A public hearing about the Holyrood Gardens redevelopment will now take place in November, after the Edmonton municipal election in October. The hearing was originally scheduled for Sept. 11 but Edmonton City Council was unable to devote substantial discussion time to the issue and instead decided to move it forward.
But fundamental issues remain, including push-and-pull on the potential size of several highrises that are slated for construction by the new Valley Line LRT station.
"The frustration is that this community wanted this line developed and there was an expectation of density, but somewhere along the line the scale of the proposal diverged," said Edmonton city councillor Ben Henderson.
"There is pressure to densify. We have the station there and we need to get more around the station, but we don't need to go from one extreme to the other. If we do densification as carelessly as we've done sprawl, we may end up with neighbourhoods no one wants to live in anymore."
Holyrood Community League civics director Dave Sutherland echoed concerns that the push for development was a case of too much, too soon.
"Holyrood is primarily a neighbourhood of single-family homes with a handful of low-rise apartments (three to five storeys). The Valley Line LRT station that will be built adjacent to our community is not a full-fledged station, but a 'neighbourhood stop' that is little more than shelters and curbside boarding," Sutherland said via email.

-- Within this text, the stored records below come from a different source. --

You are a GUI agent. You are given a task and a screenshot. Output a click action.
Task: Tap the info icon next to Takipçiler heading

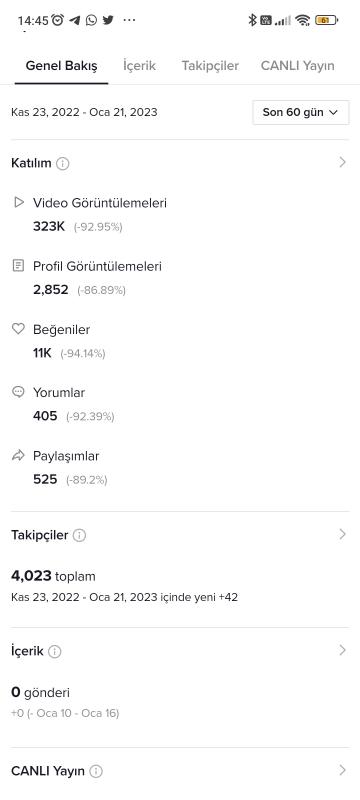pyautogui.click(x=80, y=535)
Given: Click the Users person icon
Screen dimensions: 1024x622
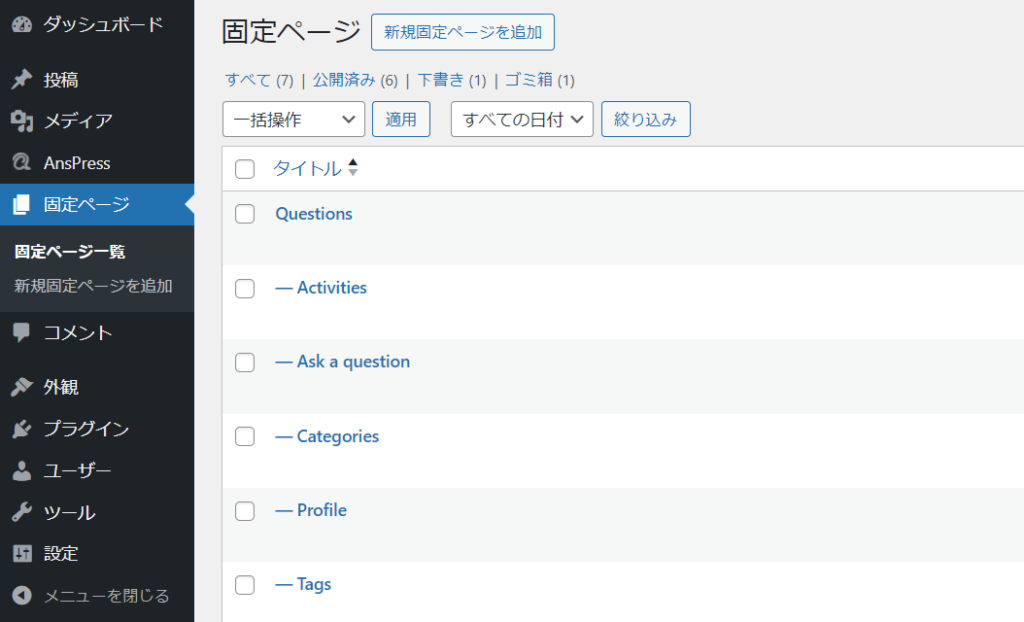Looking at the screenshot, I should click(21, 471).
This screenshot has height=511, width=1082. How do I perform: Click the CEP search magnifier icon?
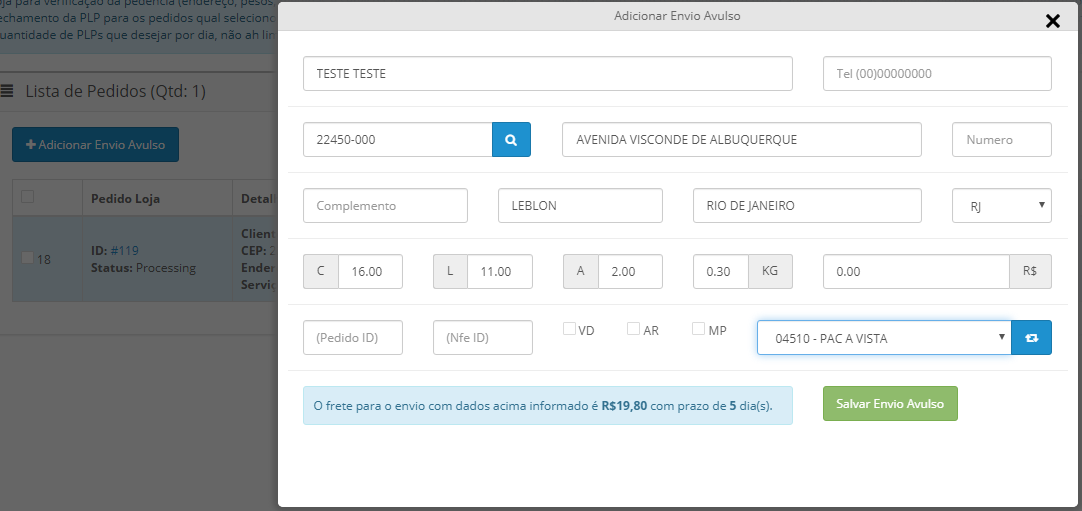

"We want a development that reflects these factors by offering a more 'gentle density,' and helps fulfill the 'missing middle' of up to six storeys that many cities are looking for, Edmonton included."
Despite the proposed reconfiguration of the neighbourhood with the LRT station as a focal point, Henderson expressed reservations that traffic flow in and out of Holyrood Gardens would suffer due to redevelopment.

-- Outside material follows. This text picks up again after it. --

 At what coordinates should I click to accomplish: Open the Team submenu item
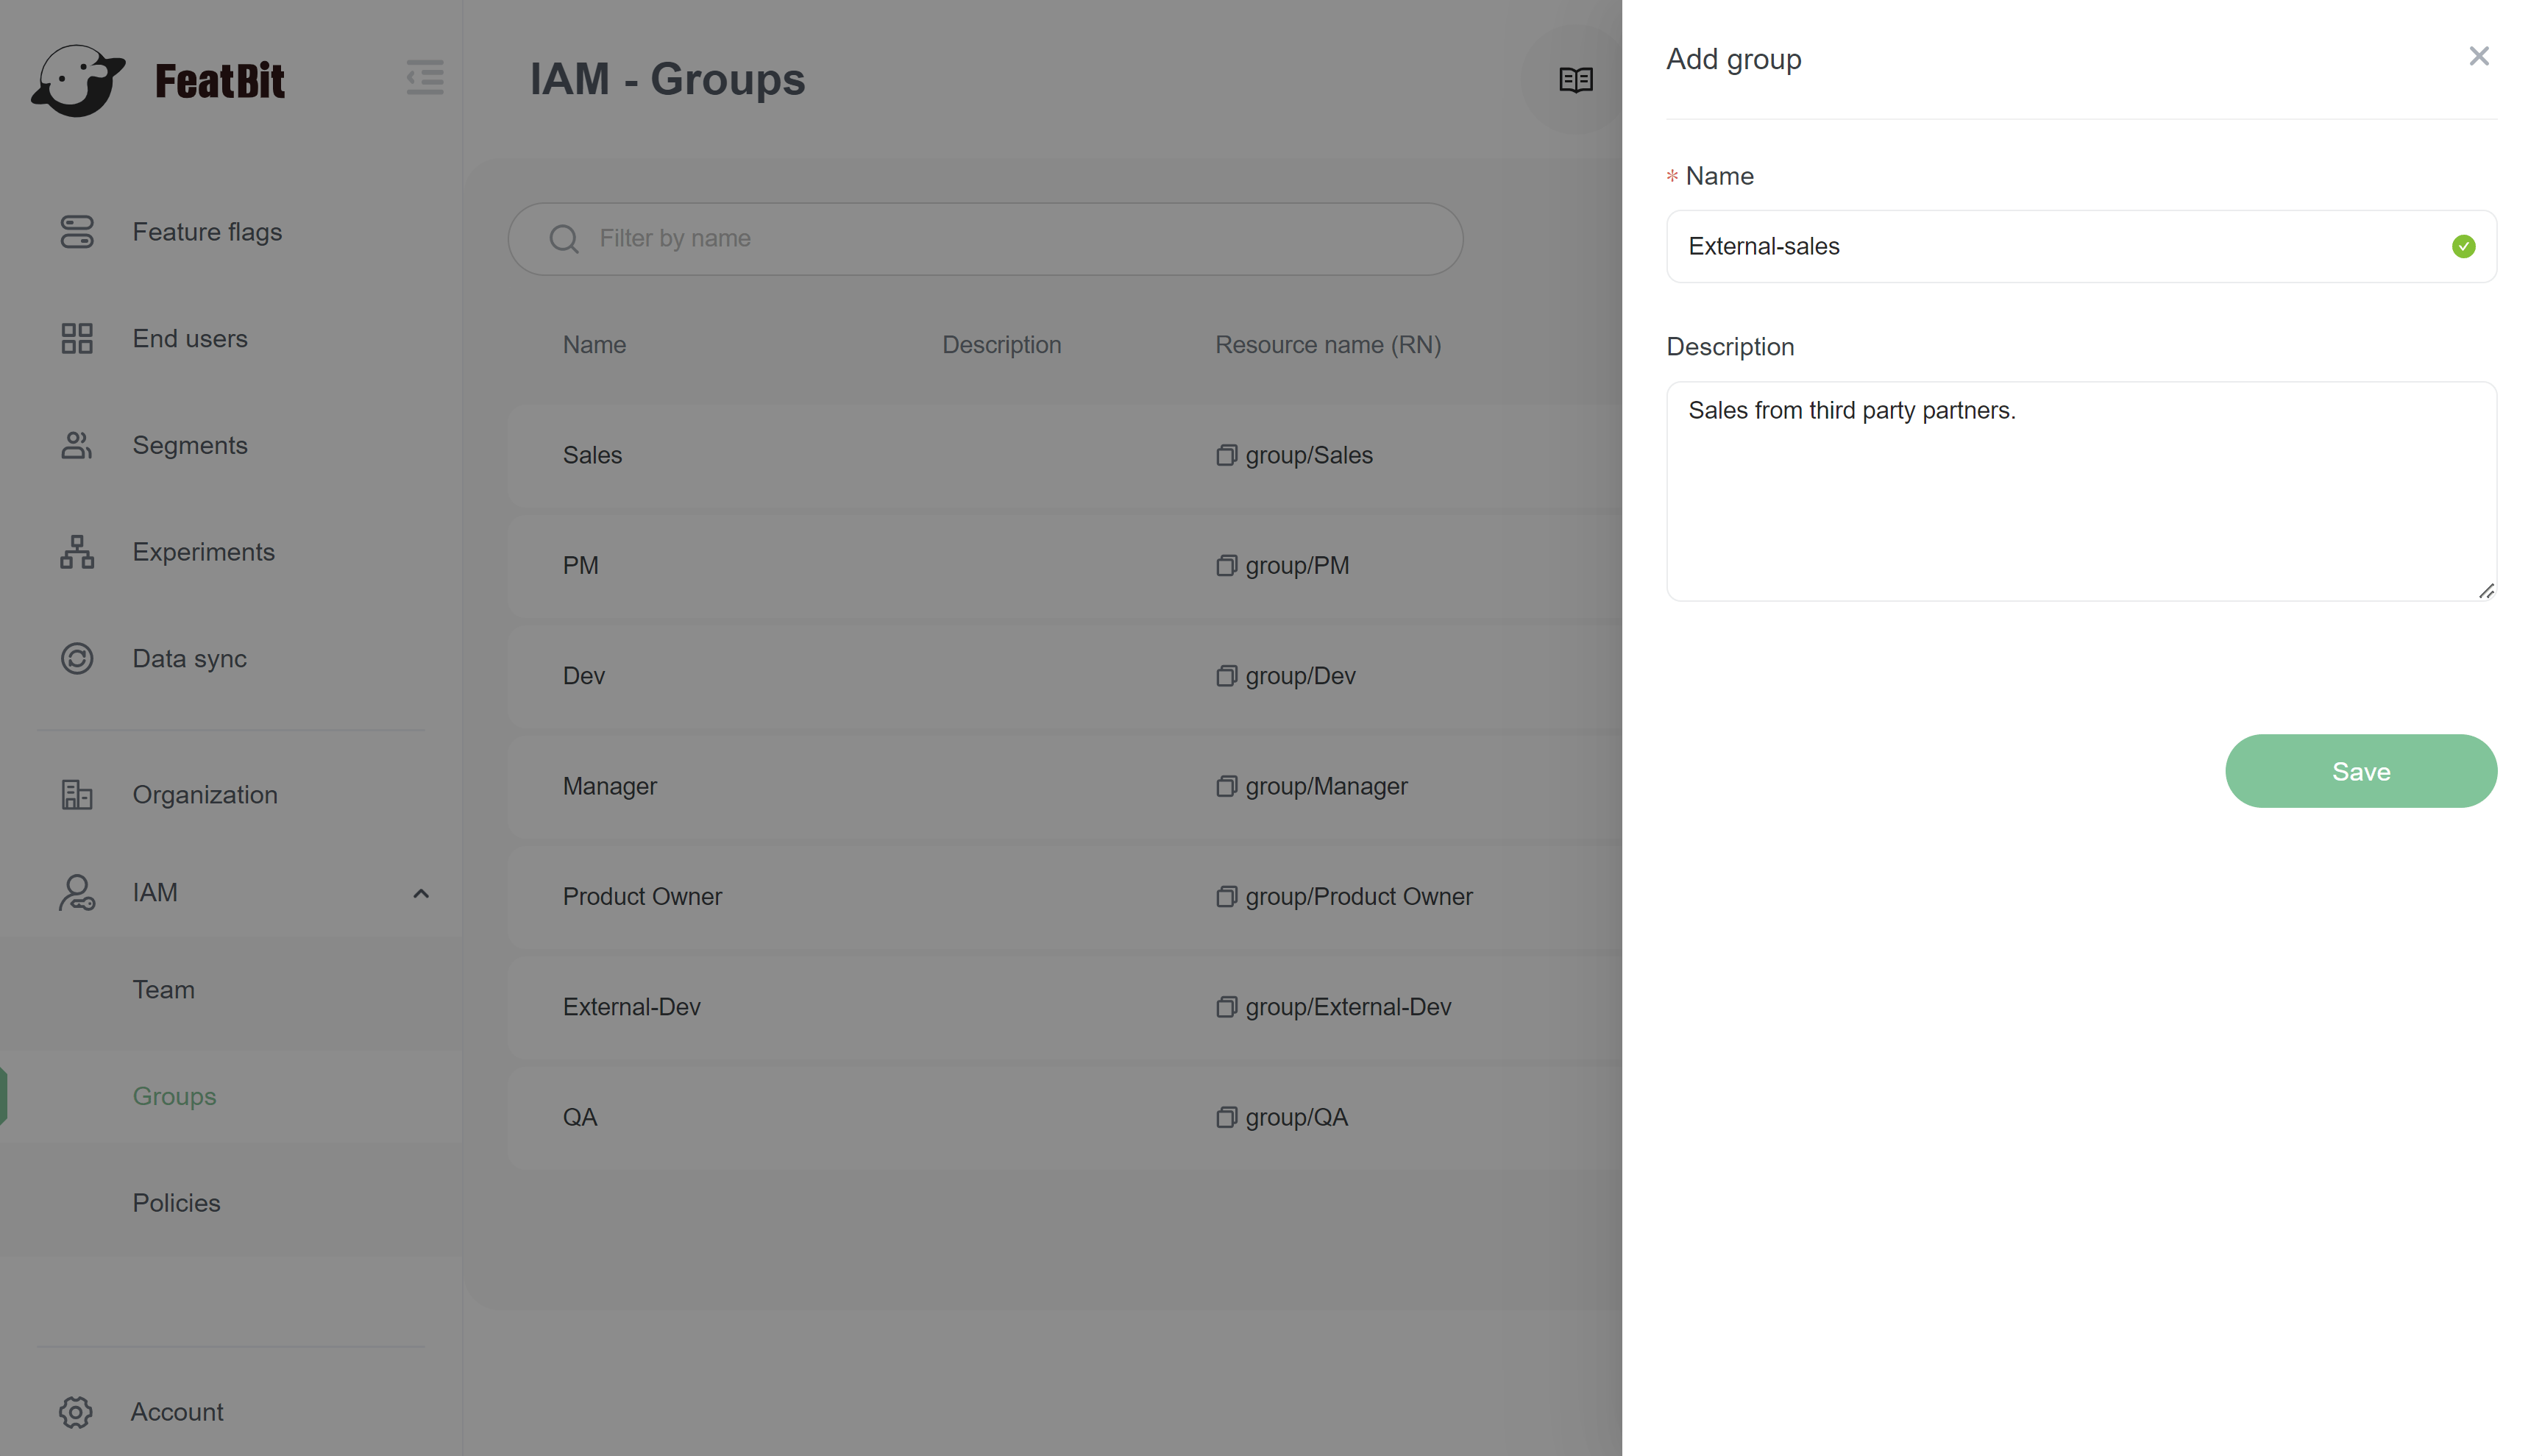pos(164,990)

"The previous owners had worked out a transport plan that made sense, but the trouble is they lost the land, and what is being proposed right now, I'm not sure it acts the same way," Henderson said.

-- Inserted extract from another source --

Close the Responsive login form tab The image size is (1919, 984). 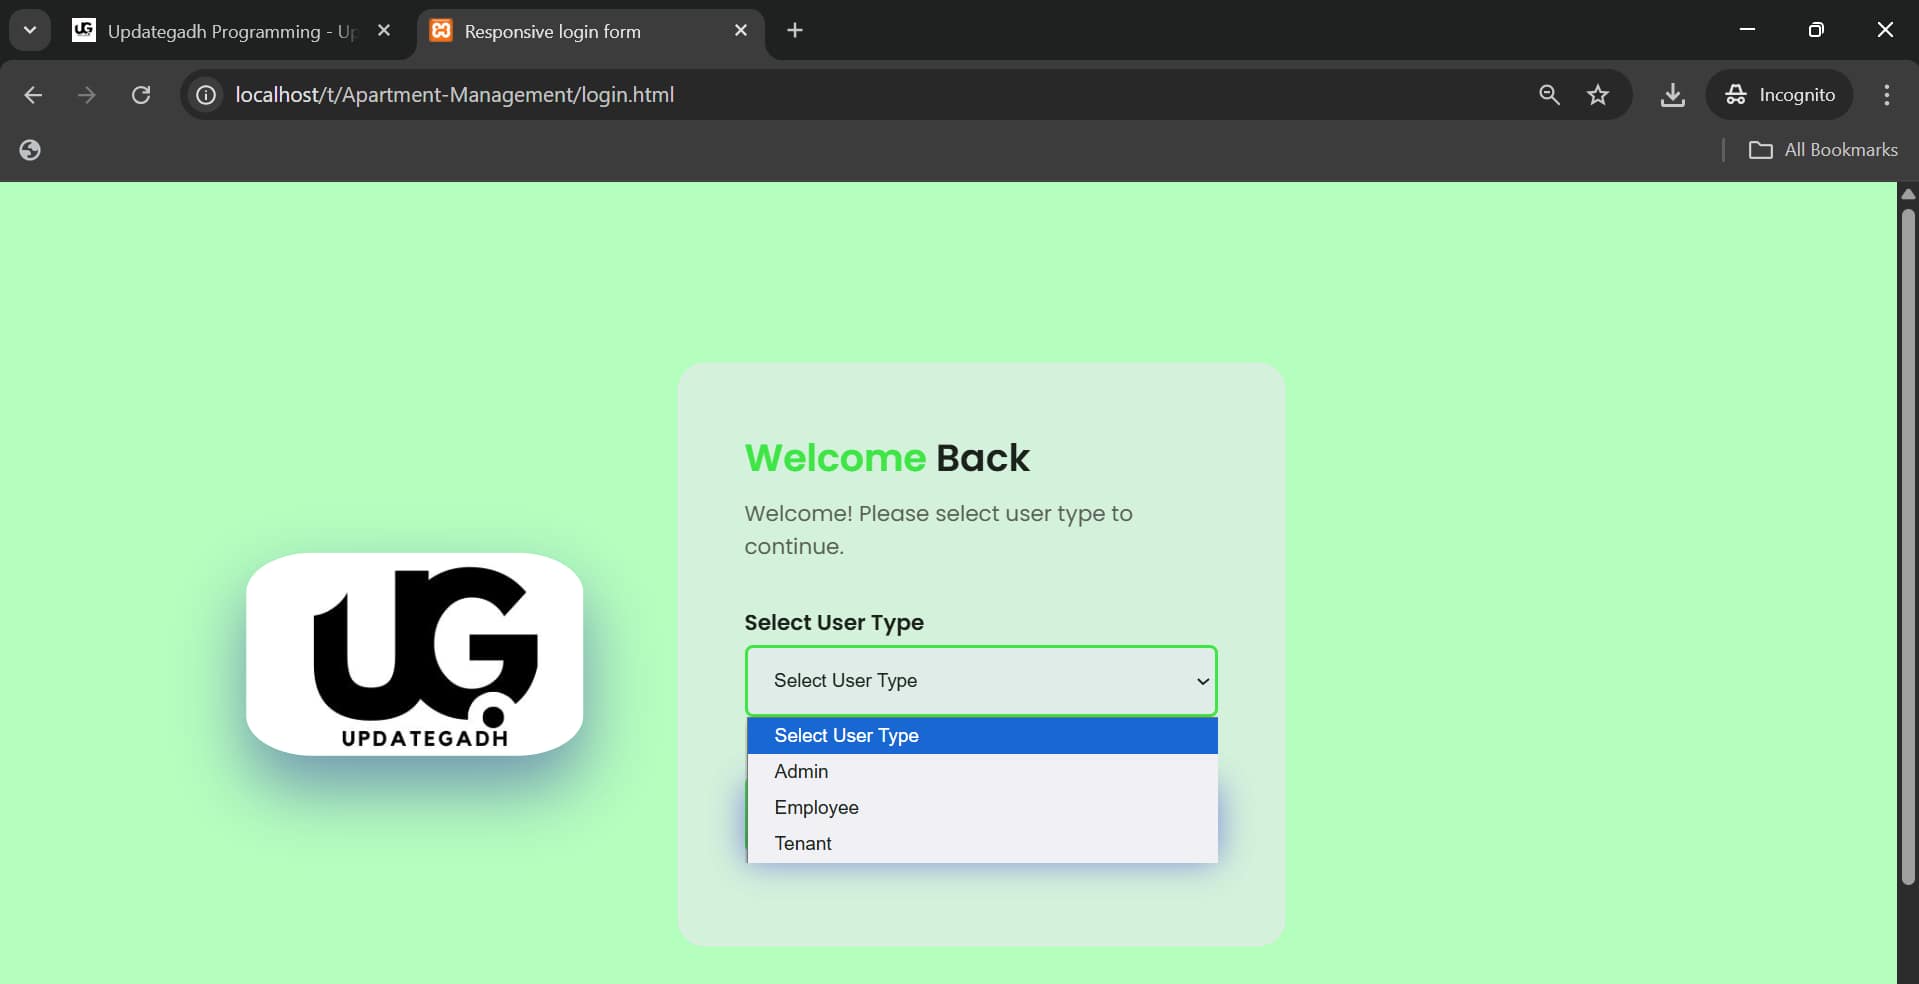click(741, 31)
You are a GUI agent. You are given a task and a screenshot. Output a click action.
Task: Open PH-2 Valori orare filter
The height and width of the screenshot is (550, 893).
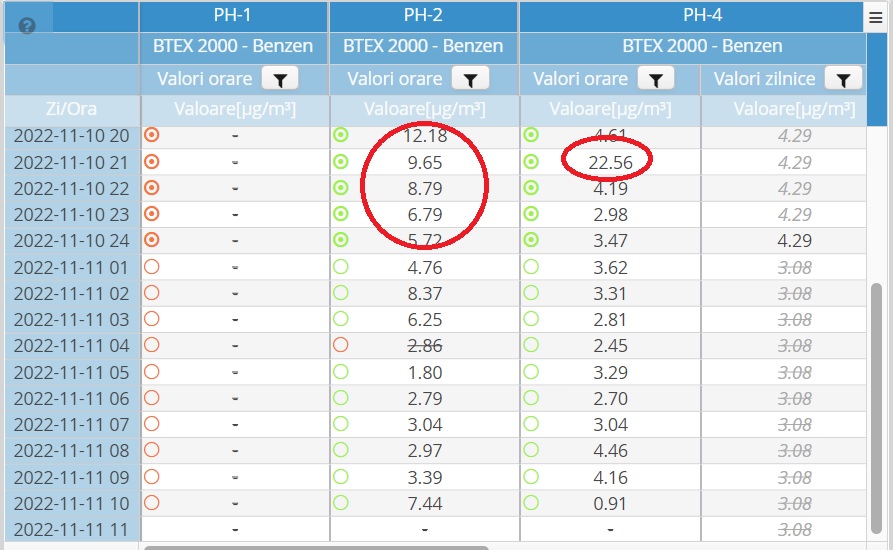(x=469, y=79)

"I usually don't worry about traffic, but in this case we might be creating a nightmare scenario which needs to be addressed. If you can't get past the tracks, traffic backs up through the neighbourhood, past the school and senior centre."
Sutherland noted community reaction to the public hearing delay was mixed and with an upcoming municipal election, council's direction on the project could change.
"The reasons for the delay — a last-minute issue with drainage rights-of-way that needed immediate attention — were frustrating to us because it is evidence that backs up our claim that the proposal has been rushed," Sutherland said. "We've felt that this proposal has been rushed from the beginning, so the additional time will hopefully allow all stakeholders to re-engage and hopefully see some more revisions before it goes back to council for approval."
There are positive aspects to the development, Sutherland said, including an improvement over the current housing stock.
"The existing townhouses on the site must go; they were not built to last as long as they have and are in bad shape and are frankly a visual blight right now," Sutherland said.
Retail space proposed by the developer also holds potential, he said, and "additional density on the doorstep of an LRT stop will help the city get a return on this infrastructure investment."
Calls by the Journal of Commerce to Regency Developments were not returned by press deadline.